Like Cinebench R15 (that we broke) c-ray is particularly suited to AMD Zen architectures. In this chart we added a nugget, the NVIDIA Jetson TX2 quad core ARMv8 CPU as a reference point to those architectures. In the “lowest cost system for Linux office apps” department, ARM is certainly intriguing.
7-zip Compression Performance
7-zip is a widely used compression/ decompression program that works cross platform. We started using the program during our early days with Windows testing. It is now part of Linux-Bench.
Interestingly enough, here the AMD Ryzen 3 1200 is performing closer to a 2013 era eight core Atom CPU. The key takeaway from this chart is not the legacy Atom. Instead it is the fact that you can essentially get twice the performance for a $100 upgrade to the Ryzen 5 1600.
NAMD is a molecular modeling benchmark developed by the Theoretical and Computational Biophysics Group in the Beckman Institute for Advanced Science and Technology at the University of Illinois at Urbana-Champaign. More information on the benchmark can be found here.
Here you can see that today’s $110 CPU outpaces a 2010 era $1000 CPU with a similar TDP. That is certainly impressive.
Sysbench CPU test
Sysbench is another one of those widely used Linux benchmarks. We specifically are using the CPU test, not the OLTP test that we use for some storage testing.

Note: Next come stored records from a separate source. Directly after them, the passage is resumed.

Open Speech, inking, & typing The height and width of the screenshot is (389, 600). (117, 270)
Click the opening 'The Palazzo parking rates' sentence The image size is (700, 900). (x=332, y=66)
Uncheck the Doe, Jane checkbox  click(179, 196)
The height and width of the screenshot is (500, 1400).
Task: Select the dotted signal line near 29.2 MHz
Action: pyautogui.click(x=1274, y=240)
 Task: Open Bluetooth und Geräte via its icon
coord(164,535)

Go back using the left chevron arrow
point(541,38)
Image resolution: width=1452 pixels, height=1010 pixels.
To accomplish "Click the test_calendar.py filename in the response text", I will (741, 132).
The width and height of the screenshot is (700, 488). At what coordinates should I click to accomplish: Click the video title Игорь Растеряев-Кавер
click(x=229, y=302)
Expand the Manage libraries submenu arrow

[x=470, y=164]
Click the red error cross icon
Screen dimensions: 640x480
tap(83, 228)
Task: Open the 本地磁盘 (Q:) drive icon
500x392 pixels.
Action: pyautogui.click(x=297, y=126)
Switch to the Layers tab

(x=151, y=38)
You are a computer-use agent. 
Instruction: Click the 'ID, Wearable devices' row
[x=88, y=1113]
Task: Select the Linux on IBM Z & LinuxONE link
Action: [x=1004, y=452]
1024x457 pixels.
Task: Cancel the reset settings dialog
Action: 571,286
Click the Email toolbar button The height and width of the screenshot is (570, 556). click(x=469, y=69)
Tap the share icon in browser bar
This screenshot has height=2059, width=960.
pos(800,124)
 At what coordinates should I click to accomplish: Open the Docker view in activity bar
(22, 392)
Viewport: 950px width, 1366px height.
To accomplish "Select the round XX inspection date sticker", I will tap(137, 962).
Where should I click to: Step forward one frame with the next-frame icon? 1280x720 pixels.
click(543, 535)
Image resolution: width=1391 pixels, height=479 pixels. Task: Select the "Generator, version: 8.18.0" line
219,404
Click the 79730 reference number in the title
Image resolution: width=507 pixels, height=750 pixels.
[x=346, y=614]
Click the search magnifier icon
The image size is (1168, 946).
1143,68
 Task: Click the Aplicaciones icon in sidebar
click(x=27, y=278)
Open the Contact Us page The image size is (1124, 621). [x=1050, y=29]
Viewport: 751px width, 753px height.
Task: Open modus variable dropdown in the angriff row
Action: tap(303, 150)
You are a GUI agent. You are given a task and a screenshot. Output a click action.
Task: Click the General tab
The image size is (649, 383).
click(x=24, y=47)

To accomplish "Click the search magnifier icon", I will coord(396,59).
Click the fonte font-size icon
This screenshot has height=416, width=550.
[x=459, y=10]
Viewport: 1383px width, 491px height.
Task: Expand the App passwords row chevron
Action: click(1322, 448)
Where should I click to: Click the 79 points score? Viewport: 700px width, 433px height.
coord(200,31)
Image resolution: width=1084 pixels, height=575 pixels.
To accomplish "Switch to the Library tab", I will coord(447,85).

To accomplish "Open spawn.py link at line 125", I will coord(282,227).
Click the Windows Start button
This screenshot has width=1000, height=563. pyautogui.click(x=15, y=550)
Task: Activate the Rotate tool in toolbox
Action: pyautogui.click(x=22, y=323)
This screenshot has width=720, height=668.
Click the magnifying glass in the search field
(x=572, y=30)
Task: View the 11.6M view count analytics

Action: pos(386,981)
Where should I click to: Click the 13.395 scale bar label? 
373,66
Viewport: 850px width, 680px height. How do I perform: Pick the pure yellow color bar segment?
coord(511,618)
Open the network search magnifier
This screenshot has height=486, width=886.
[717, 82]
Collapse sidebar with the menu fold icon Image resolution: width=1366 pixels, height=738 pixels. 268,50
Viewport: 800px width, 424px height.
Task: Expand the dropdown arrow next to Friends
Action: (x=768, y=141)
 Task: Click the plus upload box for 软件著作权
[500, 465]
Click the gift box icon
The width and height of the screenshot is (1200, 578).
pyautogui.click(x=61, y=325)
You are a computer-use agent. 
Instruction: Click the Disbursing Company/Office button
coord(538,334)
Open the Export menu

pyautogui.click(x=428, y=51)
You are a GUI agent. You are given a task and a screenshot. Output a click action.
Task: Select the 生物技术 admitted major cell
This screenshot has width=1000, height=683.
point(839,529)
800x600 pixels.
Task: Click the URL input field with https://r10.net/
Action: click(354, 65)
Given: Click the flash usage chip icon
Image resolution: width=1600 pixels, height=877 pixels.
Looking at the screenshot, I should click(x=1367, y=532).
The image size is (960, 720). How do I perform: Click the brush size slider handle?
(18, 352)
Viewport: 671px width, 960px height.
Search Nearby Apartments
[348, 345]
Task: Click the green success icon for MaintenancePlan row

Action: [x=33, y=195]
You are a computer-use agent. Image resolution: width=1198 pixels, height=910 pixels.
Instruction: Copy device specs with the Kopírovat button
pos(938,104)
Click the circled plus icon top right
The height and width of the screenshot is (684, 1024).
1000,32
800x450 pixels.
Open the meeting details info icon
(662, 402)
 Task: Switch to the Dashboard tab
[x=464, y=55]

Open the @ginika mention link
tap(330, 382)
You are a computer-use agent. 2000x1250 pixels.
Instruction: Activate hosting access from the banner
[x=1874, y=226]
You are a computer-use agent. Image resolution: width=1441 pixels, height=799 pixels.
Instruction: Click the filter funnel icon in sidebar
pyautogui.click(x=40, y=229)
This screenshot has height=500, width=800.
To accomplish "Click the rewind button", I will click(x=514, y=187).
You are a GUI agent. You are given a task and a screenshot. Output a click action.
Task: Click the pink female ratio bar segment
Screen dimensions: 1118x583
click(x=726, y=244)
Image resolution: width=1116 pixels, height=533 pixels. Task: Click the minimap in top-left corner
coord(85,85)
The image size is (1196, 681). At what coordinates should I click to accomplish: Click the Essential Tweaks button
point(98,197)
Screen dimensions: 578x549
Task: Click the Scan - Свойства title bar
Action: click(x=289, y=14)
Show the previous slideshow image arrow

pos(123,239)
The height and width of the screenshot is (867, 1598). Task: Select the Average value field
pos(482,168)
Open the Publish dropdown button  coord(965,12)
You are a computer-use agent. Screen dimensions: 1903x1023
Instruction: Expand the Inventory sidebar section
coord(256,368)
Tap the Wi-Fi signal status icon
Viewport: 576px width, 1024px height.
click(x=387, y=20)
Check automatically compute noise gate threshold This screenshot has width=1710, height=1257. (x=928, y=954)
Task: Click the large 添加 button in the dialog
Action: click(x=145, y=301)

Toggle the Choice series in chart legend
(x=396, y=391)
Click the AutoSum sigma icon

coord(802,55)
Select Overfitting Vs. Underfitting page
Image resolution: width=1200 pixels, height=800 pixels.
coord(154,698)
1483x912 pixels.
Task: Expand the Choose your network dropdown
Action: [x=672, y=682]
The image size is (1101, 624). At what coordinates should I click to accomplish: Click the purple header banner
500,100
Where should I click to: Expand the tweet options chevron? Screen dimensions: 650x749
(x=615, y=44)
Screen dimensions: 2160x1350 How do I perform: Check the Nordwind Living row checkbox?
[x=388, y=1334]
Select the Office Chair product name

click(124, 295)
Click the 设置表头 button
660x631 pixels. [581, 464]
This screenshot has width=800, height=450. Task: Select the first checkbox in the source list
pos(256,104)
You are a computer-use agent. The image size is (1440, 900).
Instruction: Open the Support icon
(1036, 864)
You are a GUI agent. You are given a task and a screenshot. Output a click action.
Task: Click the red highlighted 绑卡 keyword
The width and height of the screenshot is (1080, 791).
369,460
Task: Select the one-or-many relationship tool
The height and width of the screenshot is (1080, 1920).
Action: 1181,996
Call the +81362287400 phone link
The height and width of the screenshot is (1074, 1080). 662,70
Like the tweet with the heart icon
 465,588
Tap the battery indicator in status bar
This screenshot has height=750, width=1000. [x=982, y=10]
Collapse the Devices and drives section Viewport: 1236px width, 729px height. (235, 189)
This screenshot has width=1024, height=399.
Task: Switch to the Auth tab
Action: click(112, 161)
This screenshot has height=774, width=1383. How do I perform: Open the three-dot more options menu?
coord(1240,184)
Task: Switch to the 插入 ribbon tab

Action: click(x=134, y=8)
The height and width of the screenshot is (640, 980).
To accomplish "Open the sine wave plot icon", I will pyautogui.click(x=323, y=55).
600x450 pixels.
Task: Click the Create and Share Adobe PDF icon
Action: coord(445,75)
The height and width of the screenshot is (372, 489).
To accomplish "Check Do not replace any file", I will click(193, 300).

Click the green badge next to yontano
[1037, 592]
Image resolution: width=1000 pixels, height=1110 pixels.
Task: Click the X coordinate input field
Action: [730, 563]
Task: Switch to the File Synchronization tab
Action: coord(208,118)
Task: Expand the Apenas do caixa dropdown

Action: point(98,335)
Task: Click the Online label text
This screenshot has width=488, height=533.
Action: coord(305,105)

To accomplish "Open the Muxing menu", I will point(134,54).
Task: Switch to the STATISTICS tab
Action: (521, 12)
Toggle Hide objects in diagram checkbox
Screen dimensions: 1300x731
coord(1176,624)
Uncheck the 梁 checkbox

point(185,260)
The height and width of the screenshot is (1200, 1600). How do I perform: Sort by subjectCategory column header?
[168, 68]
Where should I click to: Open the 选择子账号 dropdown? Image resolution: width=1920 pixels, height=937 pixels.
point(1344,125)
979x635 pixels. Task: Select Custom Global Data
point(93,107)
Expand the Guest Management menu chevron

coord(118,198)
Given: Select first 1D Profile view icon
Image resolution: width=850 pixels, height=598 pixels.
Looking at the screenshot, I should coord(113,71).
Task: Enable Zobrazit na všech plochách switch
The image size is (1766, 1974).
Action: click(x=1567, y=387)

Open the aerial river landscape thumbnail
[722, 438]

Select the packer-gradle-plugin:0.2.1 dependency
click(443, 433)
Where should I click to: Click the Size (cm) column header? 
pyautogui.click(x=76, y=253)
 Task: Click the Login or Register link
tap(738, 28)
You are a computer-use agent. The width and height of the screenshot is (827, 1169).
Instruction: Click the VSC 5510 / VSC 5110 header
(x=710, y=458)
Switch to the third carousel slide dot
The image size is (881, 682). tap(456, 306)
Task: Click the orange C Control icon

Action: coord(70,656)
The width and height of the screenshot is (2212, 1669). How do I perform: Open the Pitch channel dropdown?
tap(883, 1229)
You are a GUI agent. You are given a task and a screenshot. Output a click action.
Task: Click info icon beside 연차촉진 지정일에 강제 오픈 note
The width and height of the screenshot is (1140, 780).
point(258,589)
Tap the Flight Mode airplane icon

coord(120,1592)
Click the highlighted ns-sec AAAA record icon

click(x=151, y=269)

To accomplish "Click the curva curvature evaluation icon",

In our previous Ryzen reviews we focused on single threaded performance. Since we essentially know what this frequency of AMD Ryzen CPU will do single threaded performance wise, we are swapping over to multi-threaded. Check one of the previously linked reviews for single-threaded numbers. On this, we did want to highlight the Intel Atom C3558 results. Some of our keen readers may have noticed that they crept into the results table. We have had Intel Atom C3558 results for over 5 months now. We were told there will be no large launch and that they were already “launched” at MWC. While that may be true, you probably cannot buy one if you tried today so take those results, as good as they are, as wishful thinking.
OpenSSL is widely used to secure communications between servers. This is an important protocol in many server stacks. We first look at our sign tests:
Here are the Verify results:
Here you can see solid Ryzen 3 performance, but again, it is hard not to look up the stack. If you were thinking of making a VPN or web server that relied upon OpenSSL, spending $100 more on the Ryzen 5 1600 is what we would do.
UnixBench Dhrystone 2 and Whetstone Benchmarks
One of our longest running tests is the venerable UnixBench 5.1.3 Dhrystone 2 and Whetstone results. They are certainly aging, however, we constantly get requests for them, and many angry notes when we leave them out. For example on our original AMD Ryzen 7 1700X review where UnixBench was crashing due to the kernel version we were using we left the results out and received many e-mails asking about them. UnixBench is widely used so it is a good comparison point.
Here AMD with four high clocked threads and a 65w TDP is competing well with the Intel Xeon D-1518, a 35W 4 core/ 8 thread integrated platform design from 2015.
Again, we see solid single threaded performance alongside good multi threaded performance. The Ryzen 3 1300X is extremely competitive with the Core i5-7400 in this test.
If one were building a decision tree, an issue is that it gets very hard to lead yourself down the path of the Ryzen 3. While the Ryzen 3 series, on its surface, is a great chip, here is an example of the logic:
- Cheapest/ lowest power x86 office desktop: Core i3 or lower with integrated GPU
- Low-cost gaming machine: Pay 10-20% more ($100) on a system with a Ryzen 5 1600
- Midrange gaming machine: Cost delta between Ryzen 3 and Ryzen 7 1700 is less significant
- Lowest cost non-Intel gaming system: Get a Ryzen 3
To us, the market where one needs a PCIe GPU is above the low-end Core i3 and Core i5 lineup, and therefore the Ryzen 3 lineup. While there will be shoppers in this segment, the fact that AMD is releasing the Ryzen 3 many months after the Ryzen 5 and 7 tells us that this is a product meant for being able to talk market coverage. Surely the APU version of the Ryzen 3 with Vega graphics will be much more interesting.